Severe weather season is almost upon us and it is something we shouldn’t take lightly. Everyone thinks of “tornado alley” as areas of Oklahoma, Texas, Nebraska and Kansas, but Alabamians know another story. It seems to me like almost every time it rains and I turn on my TV or search the web for the latest Doppler radar to check the weather, some area of our state — is highlighted in the scary, red, meaning tornados are near.
And every time I see those bits of red, yellow and green move across the screen I think for a moment about where I was on April 27, 2011. I was a senior in college at the University of Alabama in Tuscaloosa and like most students I didn’t have a weather radio, a flashlight or even think twice about the tornado sirens. (That has all since changed.)

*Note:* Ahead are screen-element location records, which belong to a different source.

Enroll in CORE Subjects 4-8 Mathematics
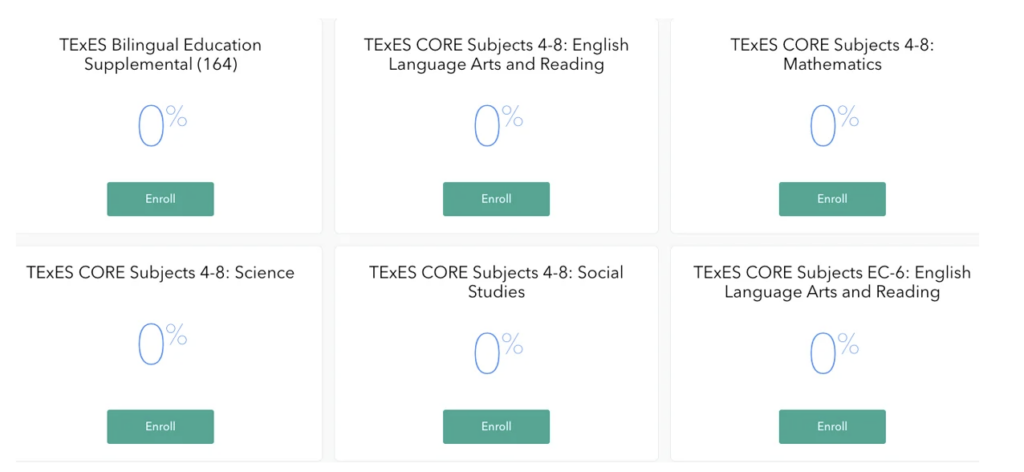 832,199
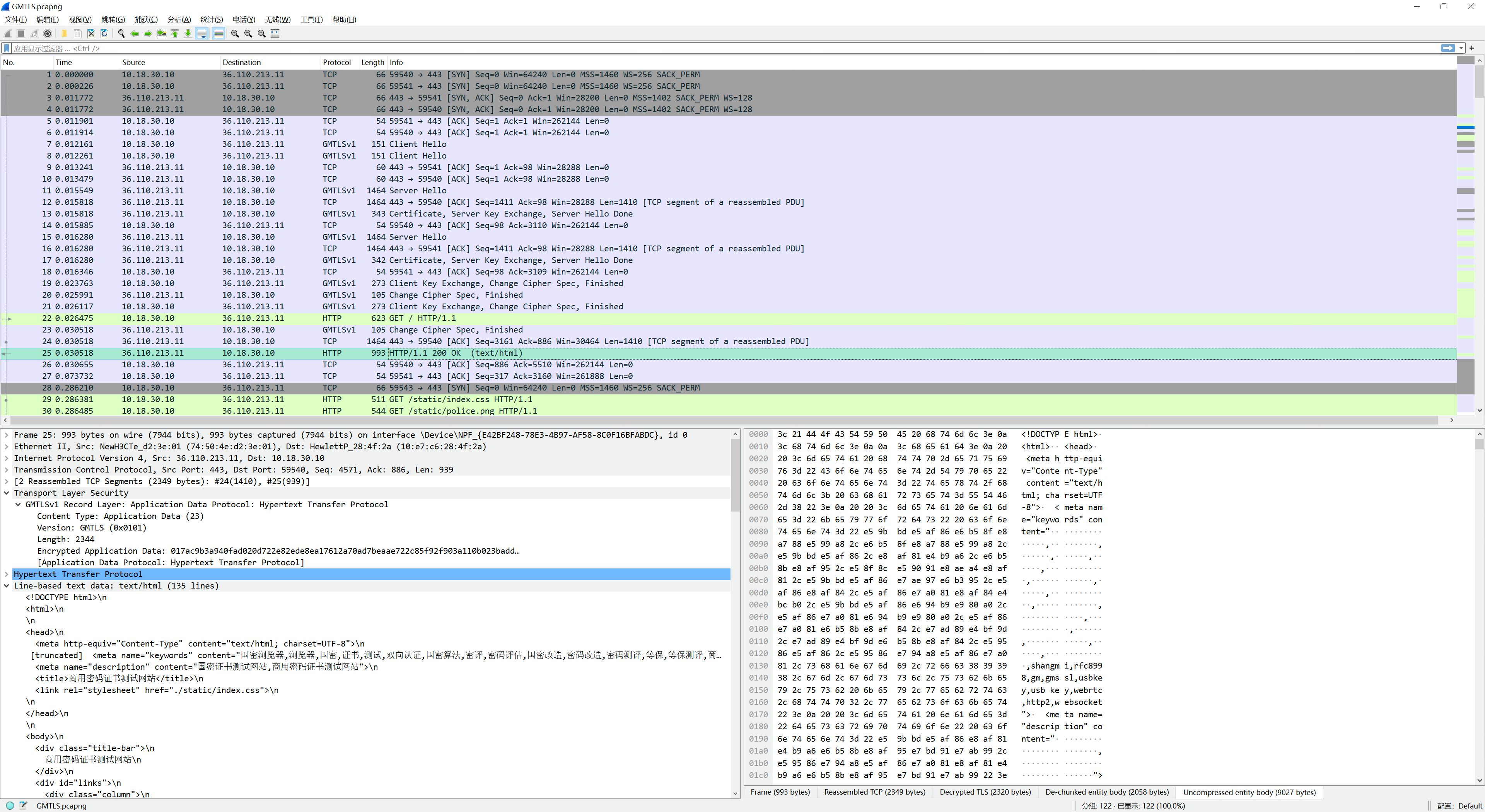Image resolution: width=1485 pixels, height=812 pixels.
Task: Reload the capture file icon
Action: [104, 33]
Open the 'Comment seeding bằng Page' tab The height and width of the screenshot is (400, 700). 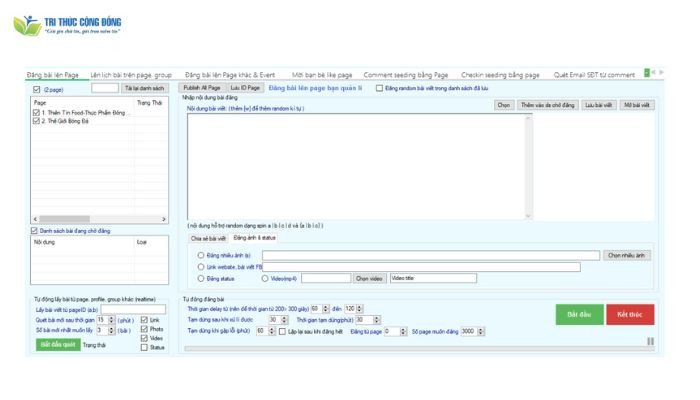405,74
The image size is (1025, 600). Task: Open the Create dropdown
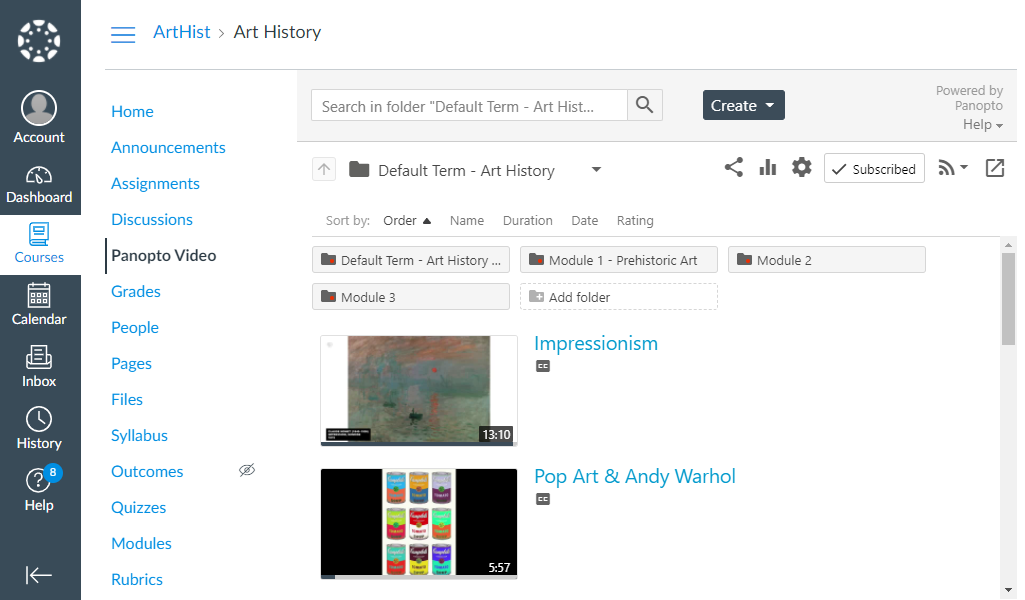743,105
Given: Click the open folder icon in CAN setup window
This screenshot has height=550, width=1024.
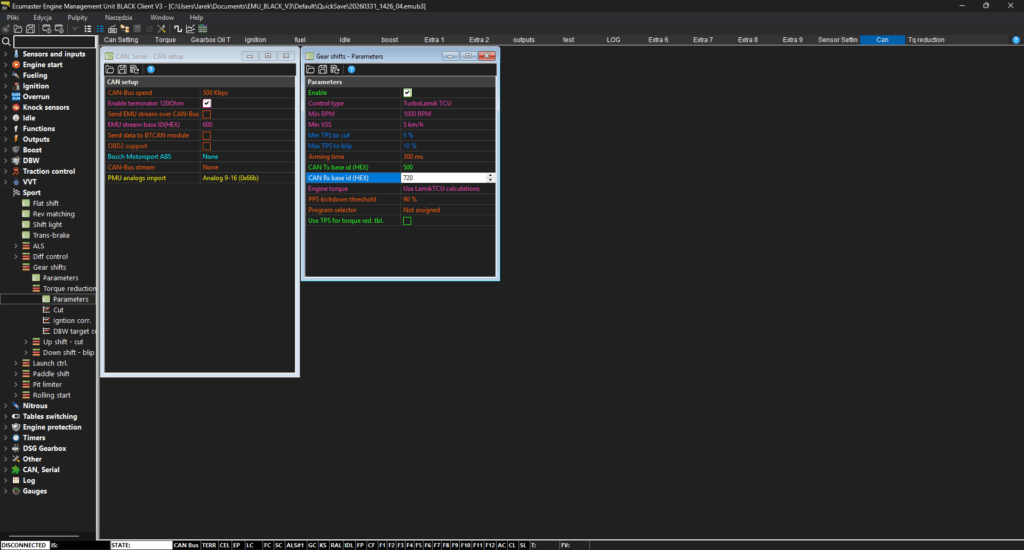Looking at the screenshot, I should [x=110, y=70].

My parents however, who live in Birmingham, did have those severe weather preparedness items and gave me a call to let me know things were serious — that it wasn’t just Alabama’s typical inclement weather.
I will never forget the traumatic, devastating events that took place that afternoon when an F-4 tornado ripped through the heart of Tuscaloosa, just blocks from my apartment, or the emotions and cleanup that came in the weeks that followed. However, one thing that always stands out about that day is the fact that I was not prepared, and that phone call from my dad may have helped keep me safe.
Alabama Gov. Robert Bentley’s Tornado Recovery Action Council recommended a statewide severe weather preparedness tax break following the April 27, 2011 outbreak.
That tax holiday was approved and is taking place this weekend, Feb. 22 through Feb. 24, and we need to take advantage of it.
The purpose of the tax break Gov. Bentley said, is to help people be prepared for the severe weather season that is almost upon us.
So whether it’s batteries for flashlights, first aid kits, duct tape, plywood or food and water containers — this weekend is the best time to prepare you and your family for the severe weather we all know will come.